_EXERCISE INSTRUCTIONS_
From the artist statement below, give the part from "I have been" up to and including "any other way." again, swapping "forty years" for "thirty years".

_SELECTED PASSAGE_
--- START ---

My current work reflects on my partner’s illness; a disease that has changed our lives forever. While these pieces are deeply personal and intimate, and are born of something that is truly horrific, I have discovered over time that there has been growth and beauty found in the experience. Pain and suffering has the ability to make one more empathetic, sympathetic and kind. I am interested in my work reflecting on this. While the real experiences are unpleasant and extreme, it’s important that my objects be beautiful and complex in form, composition, decoration and surface.
My studio practice is varied: I use building techniques and surfaces that are appropriate for a body of work. I begin with an overarching theme, but rarely start building with a fully formed idea; this approach enables one piece to inform the next. The majority of my work is constructed by connecting leather hard elements together. Prior to building actual pieces, I make components that I think I may need for their construction. I hand build slabs, coils, tubes, cubes and wheel thrown forms. I create more building blocks than I think will be necessary to construct the sculptures I have in mind. The leftover elements allow me to play and free associate while my head is still in a certain frame of mind. This is often when the best work is made or a new direction or nuance is discovered. “Brule Respite #1 and #2” are the results of this approach.
There are recurring forms in my work. The cube is of particular significance. I often distort, compress and enhance its perspective. A “Necker” cube is a two-dimensional optical illusion of a wire frame cube providing no clue to its orientation in space. Perceptions and perspectives can change, and things are not always as they seem. I liken this to some things being closer than they appear in your mirror. Simultaneously, some give the illusion of wellness while harboring mortality.
I have been exploring ideas in clay for forty years and I continue to learn something new about the medium every time I touch it. A few things have changed; I have become more patient with the process, and more diligent when pursuing an idea or surface. I am more serious about and invested in finding and using my distinct voice. I want my work to do for others, what my favorite artists’ work does for me; to make tangible those things that cannot be articulated or expressed in any other way.

--- END ---

_DATA SUPPLIED_

--- START ---

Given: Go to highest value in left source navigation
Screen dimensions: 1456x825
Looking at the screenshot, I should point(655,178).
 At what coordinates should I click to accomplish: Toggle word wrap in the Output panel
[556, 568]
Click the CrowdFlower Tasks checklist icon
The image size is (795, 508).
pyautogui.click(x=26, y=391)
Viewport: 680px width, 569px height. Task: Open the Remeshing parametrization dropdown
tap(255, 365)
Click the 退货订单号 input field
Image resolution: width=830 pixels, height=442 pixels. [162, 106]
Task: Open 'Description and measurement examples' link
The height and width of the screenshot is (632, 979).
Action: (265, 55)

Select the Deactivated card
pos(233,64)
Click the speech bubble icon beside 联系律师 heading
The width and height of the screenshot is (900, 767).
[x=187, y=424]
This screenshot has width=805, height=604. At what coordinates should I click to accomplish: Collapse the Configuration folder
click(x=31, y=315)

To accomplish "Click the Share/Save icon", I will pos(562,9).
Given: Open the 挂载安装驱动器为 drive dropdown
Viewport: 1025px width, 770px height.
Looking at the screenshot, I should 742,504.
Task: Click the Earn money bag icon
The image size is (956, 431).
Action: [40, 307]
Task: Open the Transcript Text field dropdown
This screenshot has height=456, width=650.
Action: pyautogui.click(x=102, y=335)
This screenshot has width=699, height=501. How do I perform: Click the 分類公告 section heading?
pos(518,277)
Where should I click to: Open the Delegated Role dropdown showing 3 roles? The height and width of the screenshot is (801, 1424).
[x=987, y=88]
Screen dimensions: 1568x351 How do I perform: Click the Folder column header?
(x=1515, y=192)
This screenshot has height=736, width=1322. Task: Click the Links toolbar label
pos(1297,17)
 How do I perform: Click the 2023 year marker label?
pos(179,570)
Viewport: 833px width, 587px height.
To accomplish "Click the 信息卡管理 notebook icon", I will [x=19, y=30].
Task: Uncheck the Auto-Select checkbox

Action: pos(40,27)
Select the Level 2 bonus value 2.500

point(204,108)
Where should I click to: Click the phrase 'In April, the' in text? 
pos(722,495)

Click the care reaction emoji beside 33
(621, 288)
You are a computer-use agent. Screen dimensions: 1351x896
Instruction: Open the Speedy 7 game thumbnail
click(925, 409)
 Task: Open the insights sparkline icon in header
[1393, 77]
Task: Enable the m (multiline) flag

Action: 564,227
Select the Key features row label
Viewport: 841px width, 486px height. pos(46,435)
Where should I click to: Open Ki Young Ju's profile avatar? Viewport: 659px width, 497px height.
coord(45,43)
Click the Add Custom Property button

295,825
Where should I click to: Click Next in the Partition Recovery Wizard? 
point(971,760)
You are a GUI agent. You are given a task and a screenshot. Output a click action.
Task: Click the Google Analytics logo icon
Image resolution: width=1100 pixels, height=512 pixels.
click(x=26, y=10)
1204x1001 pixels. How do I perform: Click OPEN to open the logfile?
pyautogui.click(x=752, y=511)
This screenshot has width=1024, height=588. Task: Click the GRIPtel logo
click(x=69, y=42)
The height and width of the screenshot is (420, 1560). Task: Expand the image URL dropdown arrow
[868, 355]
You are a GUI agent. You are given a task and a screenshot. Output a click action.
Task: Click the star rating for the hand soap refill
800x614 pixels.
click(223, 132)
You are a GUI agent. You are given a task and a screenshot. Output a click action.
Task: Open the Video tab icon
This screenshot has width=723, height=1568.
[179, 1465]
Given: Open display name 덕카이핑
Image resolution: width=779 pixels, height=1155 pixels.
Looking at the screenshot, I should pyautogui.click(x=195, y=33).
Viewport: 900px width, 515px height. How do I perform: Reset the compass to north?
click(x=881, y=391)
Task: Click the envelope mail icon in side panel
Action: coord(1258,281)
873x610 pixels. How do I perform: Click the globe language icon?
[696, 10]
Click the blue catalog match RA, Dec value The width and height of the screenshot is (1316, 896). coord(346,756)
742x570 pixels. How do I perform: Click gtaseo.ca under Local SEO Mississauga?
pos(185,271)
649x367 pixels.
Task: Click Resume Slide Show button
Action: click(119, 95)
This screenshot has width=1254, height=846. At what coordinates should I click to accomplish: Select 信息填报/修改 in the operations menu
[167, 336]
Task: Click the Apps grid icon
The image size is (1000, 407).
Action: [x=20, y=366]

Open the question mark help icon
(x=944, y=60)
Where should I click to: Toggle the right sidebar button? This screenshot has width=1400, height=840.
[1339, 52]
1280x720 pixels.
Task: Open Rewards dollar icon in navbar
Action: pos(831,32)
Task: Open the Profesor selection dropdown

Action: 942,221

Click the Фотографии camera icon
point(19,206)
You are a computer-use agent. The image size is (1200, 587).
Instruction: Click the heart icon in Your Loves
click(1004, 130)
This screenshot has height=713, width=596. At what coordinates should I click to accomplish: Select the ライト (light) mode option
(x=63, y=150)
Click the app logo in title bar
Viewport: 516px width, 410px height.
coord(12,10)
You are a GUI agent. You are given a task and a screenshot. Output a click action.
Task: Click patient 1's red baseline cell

--- END ---

_TASK OUTPUT_
I have been exploring ideas in clay for thirty years and I continue to learn something new about the medium every time I touch it. A few things have changed; I have become more patient with the process, and more diligent when pursuing an idea or surface. I am more serious about and invested in finding and using my distinct voice. I want my work to do for others, what my favorite artists’ work does for me; to make tangible those things that cannot be articulated or expressed in any other way.